* START *

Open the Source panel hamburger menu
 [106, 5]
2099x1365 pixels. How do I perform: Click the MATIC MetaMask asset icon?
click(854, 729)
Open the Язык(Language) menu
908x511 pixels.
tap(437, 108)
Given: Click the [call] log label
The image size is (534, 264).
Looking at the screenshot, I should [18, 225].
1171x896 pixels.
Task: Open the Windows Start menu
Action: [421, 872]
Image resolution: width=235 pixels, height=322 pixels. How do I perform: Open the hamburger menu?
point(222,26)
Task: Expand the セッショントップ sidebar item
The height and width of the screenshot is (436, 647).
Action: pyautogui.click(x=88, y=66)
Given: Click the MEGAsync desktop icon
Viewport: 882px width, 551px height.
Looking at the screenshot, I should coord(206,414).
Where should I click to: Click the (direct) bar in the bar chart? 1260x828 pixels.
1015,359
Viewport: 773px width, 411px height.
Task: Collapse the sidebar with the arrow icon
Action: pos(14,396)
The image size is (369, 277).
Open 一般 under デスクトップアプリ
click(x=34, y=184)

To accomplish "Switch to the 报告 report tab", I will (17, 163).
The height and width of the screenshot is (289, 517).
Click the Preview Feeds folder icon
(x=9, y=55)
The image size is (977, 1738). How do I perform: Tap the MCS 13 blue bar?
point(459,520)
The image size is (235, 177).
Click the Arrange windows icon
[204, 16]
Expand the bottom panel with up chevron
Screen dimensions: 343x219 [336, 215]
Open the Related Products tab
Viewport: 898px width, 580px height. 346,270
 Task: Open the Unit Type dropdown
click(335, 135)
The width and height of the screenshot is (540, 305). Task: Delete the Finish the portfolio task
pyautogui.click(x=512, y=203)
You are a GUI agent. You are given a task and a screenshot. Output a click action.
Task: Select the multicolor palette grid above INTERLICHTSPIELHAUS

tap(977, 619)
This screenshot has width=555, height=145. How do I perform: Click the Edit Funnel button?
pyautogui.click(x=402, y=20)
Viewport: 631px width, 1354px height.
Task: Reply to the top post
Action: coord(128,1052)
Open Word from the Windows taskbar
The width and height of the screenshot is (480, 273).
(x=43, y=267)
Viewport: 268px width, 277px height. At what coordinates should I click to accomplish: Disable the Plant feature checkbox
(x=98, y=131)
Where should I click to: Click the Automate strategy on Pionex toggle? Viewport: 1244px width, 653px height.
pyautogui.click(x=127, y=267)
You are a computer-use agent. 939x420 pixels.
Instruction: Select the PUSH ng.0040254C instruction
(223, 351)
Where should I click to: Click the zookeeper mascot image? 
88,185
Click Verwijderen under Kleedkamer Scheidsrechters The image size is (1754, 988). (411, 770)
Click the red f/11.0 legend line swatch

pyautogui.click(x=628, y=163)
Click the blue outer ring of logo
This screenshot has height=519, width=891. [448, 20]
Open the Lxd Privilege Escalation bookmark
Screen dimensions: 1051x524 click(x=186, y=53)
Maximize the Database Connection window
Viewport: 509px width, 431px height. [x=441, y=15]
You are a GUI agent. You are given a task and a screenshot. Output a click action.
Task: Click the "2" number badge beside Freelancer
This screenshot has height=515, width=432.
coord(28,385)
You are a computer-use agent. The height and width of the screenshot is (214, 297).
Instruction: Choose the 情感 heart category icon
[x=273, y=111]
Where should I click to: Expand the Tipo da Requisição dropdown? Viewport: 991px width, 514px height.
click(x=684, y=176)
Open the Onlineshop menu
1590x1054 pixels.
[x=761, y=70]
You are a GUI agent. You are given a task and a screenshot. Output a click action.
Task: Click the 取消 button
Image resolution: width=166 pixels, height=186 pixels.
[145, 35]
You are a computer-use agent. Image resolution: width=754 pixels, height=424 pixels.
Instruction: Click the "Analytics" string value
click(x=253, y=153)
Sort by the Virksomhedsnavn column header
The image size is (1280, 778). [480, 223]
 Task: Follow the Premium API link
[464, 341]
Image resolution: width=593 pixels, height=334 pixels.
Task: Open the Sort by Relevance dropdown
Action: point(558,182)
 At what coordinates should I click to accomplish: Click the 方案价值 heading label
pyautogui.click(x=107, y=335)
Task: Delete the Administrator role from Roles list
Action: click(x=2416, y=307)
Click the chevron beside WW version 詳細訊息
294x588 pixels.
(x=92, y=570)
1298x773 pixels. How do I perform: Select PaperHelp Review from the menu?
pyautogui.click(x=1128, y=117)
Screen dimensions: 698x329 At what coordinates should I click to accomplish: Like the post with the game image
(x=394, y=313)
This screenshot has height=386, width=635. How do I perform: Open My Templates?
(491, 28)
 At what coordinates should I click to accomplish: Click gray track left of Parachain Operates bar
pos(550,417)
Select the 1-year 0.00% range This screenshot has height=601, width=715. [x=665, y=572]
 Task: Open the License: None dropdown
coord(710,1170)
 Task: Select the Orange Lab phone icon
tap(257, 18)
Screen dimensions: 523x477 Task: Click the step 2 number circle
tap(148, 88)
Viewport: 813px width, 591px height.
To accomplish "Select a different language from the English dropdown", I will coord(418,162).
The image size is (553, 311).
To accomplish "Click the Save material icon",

* END *

__WORK TO DO__: Format every line of the records above as a JSON list of strings, one string per line, leaving out blank lines.

__ANSWER BELOW__:
[
  "Open the Source panel hamburger menu",
  " [106, 5]",
  "2099x1365 pixels. How do I perform: Click the MATIC MetaMask asset icon?",
  "click(854, 729)",
  "Open the Язык(Language) menu",
  "908x511 pixels.",
  "tap(437, 108)",
  "Given: Click the [call] log label",
  "The image size is (534, 264).",
  "Looking at the screenshot, I should [18, 225].",
  "1171x896 pixels.",
  "Task: Open the Windows Start menu",
  "Action: [421, 872]",
  "Image resolution: width=235 pixels, height=322 pixels. How do I perform: Open the hamburger menu?",
  "point(222,26)",
  "Task: Expand the セッショントップ sidebar item",
  "The height and width of the screenshot is (436, 647).",
  "Action: pyautogui.click(x=88, y=66)",
  "Given: Click the MEGAsync desktop icon",
  "Viewport: 882px width, 551px height.",
  "Looking at the screenshot, I should coord(206,414).",
  "Where should I click to: Click the (direct) bar in the bar chart? 1260x828 pixels.",
  "1015,359",
  "Viewport: 773px width, 411px height.",
  "Task: Collapse the sidebar with the arrow icon",
  "Action: pos(14,396)",
  "The image size is (369, 277).",
  "Open 一般 under デスクトップアプリ",
  "click(x=34, y=184)",
  "To accomplish \"Switch to the 报告 report tab\", I will (17, 163).",
  "The height and width of the screenshot is (289, 517).",
  "Click the Preview Feeds folder icon",
  "(x=9, y=55)",
  "The image size is (977, 1738). How do I perform: Tap the MCS 13 blue bar?",
  "point(459,520)",
  "The image size is (235, 177).",
  "Click the Arrange windows icon",
  "[204, 16]",
  "Expand the bottom panel with up chevron",
  "Screen dimensions: 343x219 [336, 215]",
  "Open the Related Products tab",
  "Viewport: 898px width, 580px height. 346,270",
  " Task: Open the Unit Type dropdown",
  "click(335, 135)",
  "The width and height of the screenshot is (540, 305). Task: Delete the Finish the portfolio task",
  "pyautogui.click(x=512, y=203)",
  "You are a GUI agent. You are given a task and a screenshot. Output a click action.",
  "Task: Select the multicolor palette grid above INTERLICHTSPIELHAUS",
  "tap(977, 619)",
  "This screenshot has width=555, height=145. How do I perform: Click the Edit Funnel button?",
  "pyautogui.click(x=402, y=20)",
  "Viewport: 631px width, 1354px height.",
  "Task: Reply to the top post",
  "Action: coord(128,1052)",
  "Open Word from the Windows taskbar",
  "The width and height of the screenshot is (480, 273).",
  "(x=43, y=267)",
  "Viewport: 268px width, 277px height. At what coordinates should I click to accomplish: Disable the Plant feature checkbox",
  "(x=98, y=131)",
  "Where should I click to: Click the Automate strategy on Pionex toggle? Viewport: 1244px width, 653px height.",
  "pyautogui.click(x=127, y=267)",
  "You are a computer-use agent. 939x420 pixels.",
  "Instruction: Select the PUSH ng.0040254C instruction",
  "(223, 351)",
  "Where should I click to: Click the zookeeper mascot image? ",
  "88,185",
  "Click Verwijderen under Kleedkamer Scheidsrechters The image size is (1754, 988). (411, 770)",
  "Click the red f/11.0 legend line swatch",
  "pyautogui.click(x=628, y=163)",
  "Click the blue outer ring of logo",
  "This screenshot has height=519, width=891. [448, 20]",
  "Open the Lxd Privilege Escalation bookmark",
  "Screen dimensions: 1051x524 click(x=186, y=53)",
  "Maximize the Database Connection window",
  "Viewport: 509px width, 431px height. [x=441, y=15]",
  "You are a GUI agent. You are given a task and a screenshot. Output a click action.",
  "Task: Click the \"2\" number badge beside Freelancer",
  "This screenshot has height=515, width=432.",
  "coord(28,385)",
  "You are a computer-use agent. The height and width of the screenshot is (214, 297).",
  "Instruction: Choose the 情感 heart category icon",
  "[x=273, y=111]",
  "Where should I click to: Expand the Tipo da Requisição dropdown? Viewport: 991px width, 514px height.",
  "click(x=684, y=176)",
  "Open the Onlineshop menu",
  "1590x1054 pixels.",
  "[x=761, y=70]",
  "You are a GUI agent. You are given a task and a screenshot. Output a click action.",
  "Task: Click the 取消 button",
  "Image resolution: width=166 pixels, height=186 pixels.",
  "[145, 35]",
  "You are a computer-use agent. Image resolution: width=754 pixels, height=424 pixels.",
  "Instruction: Click the \"Analytics\" string value",
  "click(x=253, y=153)",
  "Sort by the Virksomhedsnavn column header",
  "The image size is (1280, 778). [480, 223]",
  " Task: Follow the Premium API link",
  "[464, 341]",
  "Image resolution: width=593 pixels, height=334 pixels.",
  "Task: Open the Sort by Relevance dropdown",
  "Action: point(558,182)",
  " At what coordinates should I click to accomplish: Click the 方案价值 heading label",
  "pyautogui.click(x=107, y=335)",
  "Task: Delete the Administrator role from Roles list",
  "Action: click(x=2416, y=307)",
  "Click the chevron beside WW version 詳細訊息",
  "294x588 pixels.",
  "(x=92, y=570)",
  "1298x773 pixels. How do I perform: Select PaperHelp Review from the menu?",
  "pyautogui.click(x=1128, y=117)",
  "Screen dimensions: 698x329 At what coordinates should I click to accomplish: Like the post with the game image",
  "(x=394, y=313)",
  "This screenshot has height=386, width=635. How do I perform: Open My Templates?",
  "(491, 28)",
  " At what coordinates should I click to accomplish: Click gray track left of Parachain Operates bar",
  "pos(550,417)",
  "Select the 1-year 0.00% range This screenshot has height=601, width=715. [x=665, y=572]",
  " Task: Open the License: None dropdown",
  "coord(710,1170)",
  " Task: Select the Orange Lab phone icon",
  "tap(257, 18)",
  "Screen dimensions: 523x477 Task: Click the step 2 number circle",
  "tap(148, 88)",
  "Viewport: 813px width, 591px height.",
  "To accomplish \"Select a different language from the English dropdown\", I will coord(418,162).",
  "The image size is (553, 311).",
  "To accomplish \"Click the Save material icon\","
]